The request
Rewrite the listing below as a Markdown table with the columns "No." and "Entry." Give each nonblank line its own numbered row, and leave out blank lines.
-- Start --
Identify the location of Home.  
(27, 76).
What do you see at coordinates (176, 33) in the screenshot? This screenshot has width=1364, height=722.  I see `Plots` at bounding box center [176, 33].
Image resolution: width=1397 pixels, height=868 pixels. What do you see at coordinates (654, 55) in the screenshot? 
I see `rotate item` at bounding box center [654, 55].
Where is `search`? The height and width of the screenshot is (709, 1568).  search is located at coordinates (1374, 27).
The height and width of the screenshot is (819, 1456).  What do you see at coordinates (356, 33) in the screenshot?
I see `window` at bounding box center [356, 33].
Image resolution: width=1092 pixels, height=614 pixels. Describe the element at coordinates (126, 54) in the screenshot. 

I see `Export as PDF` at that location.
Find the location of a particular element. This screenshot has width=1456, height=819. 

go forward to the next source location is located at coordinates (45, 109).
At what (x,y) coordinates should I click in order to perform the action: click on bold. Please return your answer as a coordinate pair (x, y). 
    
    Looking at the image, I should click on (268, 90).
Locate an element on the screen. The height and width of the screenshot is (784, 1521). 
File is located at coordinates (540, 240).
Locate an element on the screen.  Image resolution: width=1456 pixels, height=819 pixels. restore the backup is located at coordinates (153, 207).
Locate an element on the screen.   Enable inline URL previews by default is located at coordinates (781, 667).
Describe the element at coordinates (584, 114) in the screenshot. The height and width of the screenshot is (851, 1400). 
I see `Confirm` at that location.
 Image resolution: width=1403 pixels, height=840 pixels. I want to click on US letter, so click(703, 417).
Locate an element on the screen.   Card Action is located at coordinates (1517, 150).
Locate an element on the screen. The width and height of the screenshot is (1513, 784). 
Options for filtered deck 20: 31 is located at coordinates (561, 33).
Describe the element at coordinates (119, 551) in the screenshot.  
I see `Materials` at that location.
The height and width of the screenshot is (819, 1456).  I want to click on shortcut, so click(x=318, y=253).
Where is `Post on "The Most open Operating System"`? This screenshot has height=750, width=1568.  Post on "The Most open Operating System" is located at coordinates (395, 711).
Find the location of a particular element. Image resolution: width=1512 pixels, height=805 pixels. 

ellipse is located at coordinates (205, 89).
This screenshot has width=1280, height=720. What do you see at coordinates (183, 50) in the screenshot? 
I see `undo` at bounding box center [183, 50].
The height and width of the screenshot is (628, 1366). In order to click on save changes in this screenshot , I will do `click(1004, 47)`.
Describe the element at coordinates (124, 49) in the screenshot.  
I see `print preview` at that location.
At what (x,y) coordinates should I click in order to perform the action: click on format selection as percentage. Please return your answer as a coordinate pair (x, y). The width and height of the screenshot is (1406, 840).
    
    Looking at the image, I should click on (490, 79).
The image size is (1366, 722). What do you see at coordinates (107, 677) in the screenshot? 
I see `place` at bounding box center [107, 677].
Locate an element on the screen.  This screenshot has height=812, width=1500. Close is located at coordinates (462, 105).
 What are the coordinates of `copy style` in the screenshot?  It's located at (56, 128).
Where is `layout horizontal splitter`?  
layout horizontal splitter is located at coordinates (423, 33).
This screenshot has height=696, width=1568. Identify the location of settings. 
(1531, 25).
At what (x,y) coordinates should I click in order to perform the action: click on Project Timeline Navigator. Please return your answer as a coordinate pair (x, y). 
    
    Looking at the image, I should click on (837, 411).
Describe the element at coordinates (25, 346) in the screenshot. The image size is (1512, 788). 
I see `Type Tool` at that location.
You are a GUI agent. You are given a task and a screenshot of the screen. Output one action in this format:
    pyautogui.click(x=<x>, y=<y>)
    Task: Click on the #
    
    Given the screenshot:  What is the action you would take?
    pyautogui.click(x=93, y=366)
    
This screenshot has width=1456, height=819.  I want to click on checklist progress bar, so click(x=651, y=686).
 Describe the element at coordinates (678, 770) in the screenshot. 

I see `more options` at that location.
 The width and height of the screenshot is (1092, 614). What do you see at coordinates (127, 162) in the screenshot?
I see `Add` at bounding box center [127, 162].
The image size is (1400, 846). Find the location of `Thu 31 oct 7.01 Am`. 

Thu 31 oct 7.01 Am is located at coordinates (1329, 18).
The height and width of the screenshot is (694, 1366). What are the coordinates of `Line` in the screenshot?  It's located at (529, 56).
-- End --
Response
| No. | Entry |
|---|---|
| 1 | Identify the location of Home.   |
| 2 | (27, 76). |
| 3 | What do you see at coordinates (176, 33) in the screenshot? This screenshot has width=1364, height=722.  I see `Plots` at bounding box center [176, 33]. |
| 4 | Image resolution: width=1397 pixels, height=868 pixels. What do you see at coordinates (654, 55) in the screenshot?  |
| 5 | I see `rotate item` at bounding box center [654, 55]. |
| 6 | Where is `search`? The height and width of the screenshot is (709, 1568).  search is located at coordinates (1374, 27). |
| 7 | The height and width of the screenshot is (819, 1456).  What do you see at coordinates (356, 33) in the screenshot? |
| 8 | I see `window` at bounding box center [356, 33]. |
| 9 | Image resolution: width=1092 pixels, height=614 pixels. Describe the element at coordinates (126, 54) in the screenshot.  |
| 10 | I see `Export as PDF` at that location. |
| 11 | Find the location of a particular element. This screenshot has width=1456, height=819.  |
| 12 | go forward to the next source location is located at coordinates (45, 109). |
| 13 | At what (x,y) coordinates should I click in order to perform the action: click on bold. Please return your answer as a coordinate pair (x, y).  |
| 14 |     Looking at the image, I should click on (268, 90). |
| 15 | Locate an element on the screen. The height and width of the screenshot is (784, 1521).  |
| 16 | File is located at coordinates (540, 240). |
| 17 | Locate an element on the screen.  Image resolution: width=1456 pixels, height=819 pixels. restore the backup is located at coordinates (153, 207). |
| 18 | Locate an element on the screen.   Enable inline URL previews by default is located at coordinates (781, 667). |
| 19 | Describe the element at coordinates (584, 114) in the screenshot. The height and width of the screenshot is (851, 1400).  |
| 20 | I see `Confirm` at that location. |
| 21 |  Image resolution: width=1403 pixels, height=840 pixels. I want to click on US letter, so click(703, 417). |
| 22 | Locate an element on the screen.   Card Action is located at coordinates (1517, 150). |
| 23 | Locate an element on the screen. The width and height of the screenshot is (1513, 784).  |
| 24 | Options for filtered deck 20: 31 is located at coordinates (561, 33). |
| 25 | Describe the element at coordinates (119, 551) in the screenshot.   |
| 26 | I see `Materials` at that location. |
| 27 | The height and width of the screenshot is (819, 1456).  I want to click on shortcut, so click(x=318, y=253). |
| 28 | Where is `Post on "The Most open Operating System"`? This screenshot has height=750, width=1568.  Post on "The Most open Operating System" is located at coordinates (395, 711). |
| 29 | Find the location of a particular element. Image resolution: width=1512 pixels, height=805 pixels.  |
| 30 | ellipse is located at coordinates (205, 89). |
| 31 | This screenshot has width=1280, height=720. What do you see at coordinates (183, 50) in the screenshot?  |
| 32 | I see `undo` at bounding box center [183, 50]. |
| 33 | The height and width of the screenshot is (628, 1366). In order to click on save changes in this screenshot , I will do `click(1004, 47)`. |
| 34 | Describe the element at coordinates (124, 49) in the screenshot.   |
| 35 | I see `print preview` at that location. |
| 36 | At what (x,y) coordinates should I click in order to perform the action: click on format selection as percentage. Please return your answer as a coordinate pair (x, y). The width and height of the screenshot is (1406, 840). |
| 37 |     Looking at the image, I should click on (490, 79). |
| 38 | The image size is (1366, 722). What do you see at coordinates (107, 677) in the screenshot?  |
| 39 | I see `place` at bounding box center [107, 677]. |
| 40 | Locate an element on the screen.  This screenshot has height=812, width=1500. Close is located at coordinates (462, 105). |
| 41 |  What are the coordinates of `copy style` in the screenshot?  It's located at (56, 128). |
| 42 | Where is `layout horizontal splitter`?   |
| 43 | layout horizontal splitter is located at coordinates (423, 33). |
| 44 | This screenshot has height=696, width=1568. Identify the location of settings.  |
| 45 | (1531, 25). |
| 46 | At what (x,y) coordinates should I click in order to perform the action: click on Project Timeline Navigator. Please return your answer as a coordinate pair (x, y).  |
| 47 |     Looking at the image, I should click on (837, 411). |
| 48 | Describe the element at coordinates (25, 346) in the screenshot. The image size is (1512, 788).  |
| 49 | I see `Type Tool` at that location. |
| 50 | You are a GUI agent. You are given a task and a screenshot of the screen. Output one action in this format: |
| 51 |     pyautogui.click(x=<x>, y=<y>) |
| 52 |     Task: Click on the # |
| 53 |     Given the screenshot:  What is the action you would take? |
| 54 |     pyautogui.click(x=93, y=366) |
| 55 | This screenshot has width=1456, height=819.  I want to click on checklist progress bar, so click(x=651, y=686). |
| 56 |  Describe the element at coordinates (678, 770) in the screenshot.  |
| 57 | I see `more options` at that location. |
| 58 |  The width and height of the screenshot is (1092, 614). What do you see at coordinates (127, 162) in the screenshot? |
| 59 | I see `Add` at bounding box center [127, 162]. |
| 60 | The image size is (1400, 846). Find the location of `Thu 31 oct 7.01 Am`.  |
| 61 | Thu 31 oct 7.01 Am is located at coordinates (1329, 18). |
| 62 | The height and width of the screenshot is (694, 1366). What are the coordinates of `Line` in the screenshot?  It's located at (529, 56). |